_WHAT TO PRODUCE:_ First find the line with "Where should I", then reproduce it and all following lines of the data to the end, exactly and with no pictures, adding nothing.

Stored data
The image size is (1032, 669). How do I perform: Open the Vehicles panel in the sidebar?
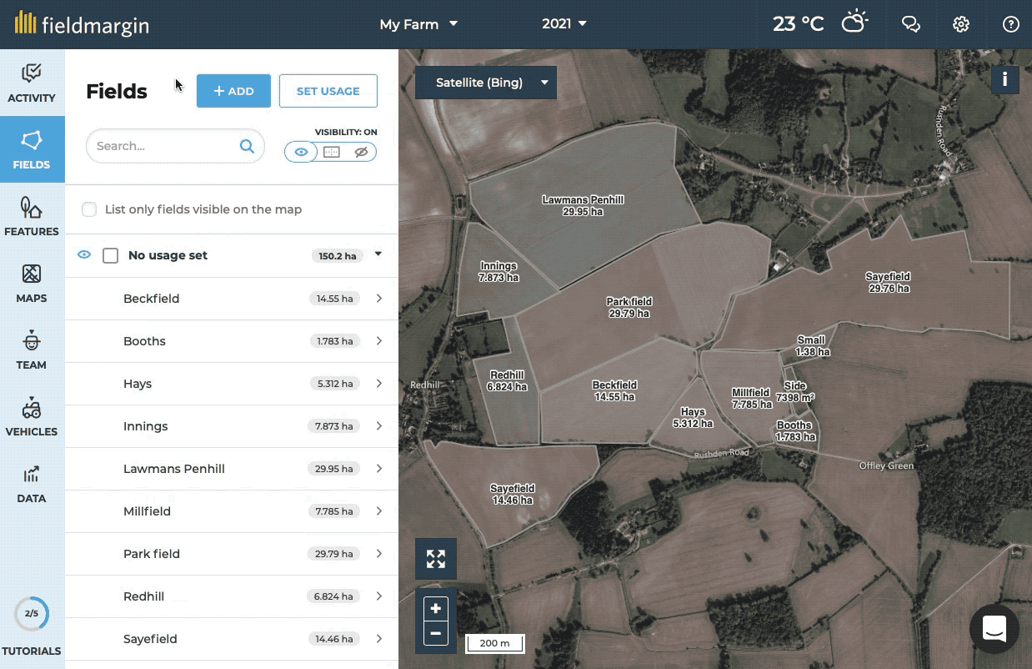[32, 415]
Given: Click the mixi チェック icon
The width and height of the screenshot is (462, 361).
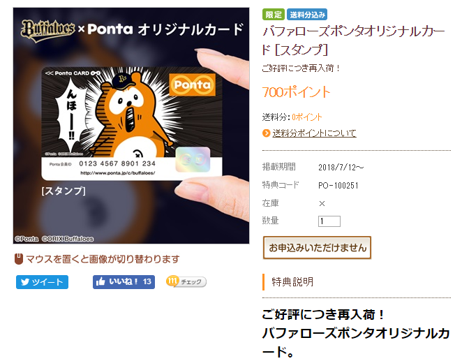Looking at the screenshot, I should 172,281.
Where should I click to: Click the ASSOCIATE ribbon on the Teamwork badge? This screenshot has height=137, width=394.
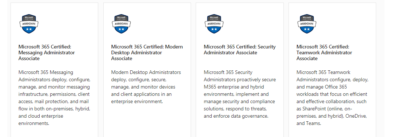coord(307,24)
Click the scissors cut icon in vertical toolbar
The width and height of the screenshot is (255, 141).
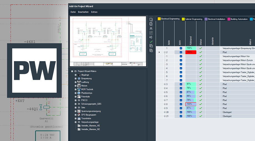[x=151, y=28]
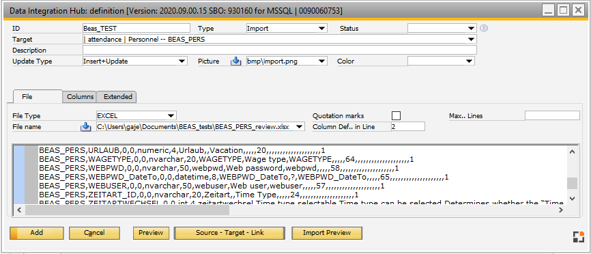Screen dimensions: 591x254
Task: Open the round info icon next to Status
Action: pos(484,28)
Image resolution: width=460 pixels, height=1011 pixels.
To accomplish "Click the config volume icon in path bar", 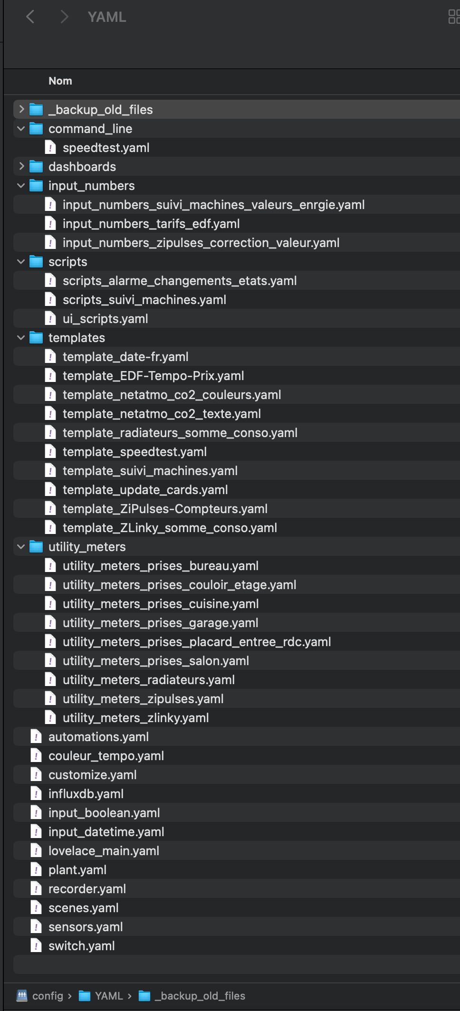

_SOLUTION FOR THIS PROBLEM:_
Where should I click to: Click the ASSOCIATE ribbon on the Teamwork badge? This screenshot has height=137, width=394.
coord(307,24)
Click the scissors cut icon in vertical toolbar
The width and height of the screenshot is (255, 141).
[x=151, y=28]
Screen dimensions: 591x254
Task: Open the round info icon next to Status
Action: pos(484,28)
Image resolution: width=460 pixels, height=1011 pixels.
To accomplish "Click the config volume icon in path bar", 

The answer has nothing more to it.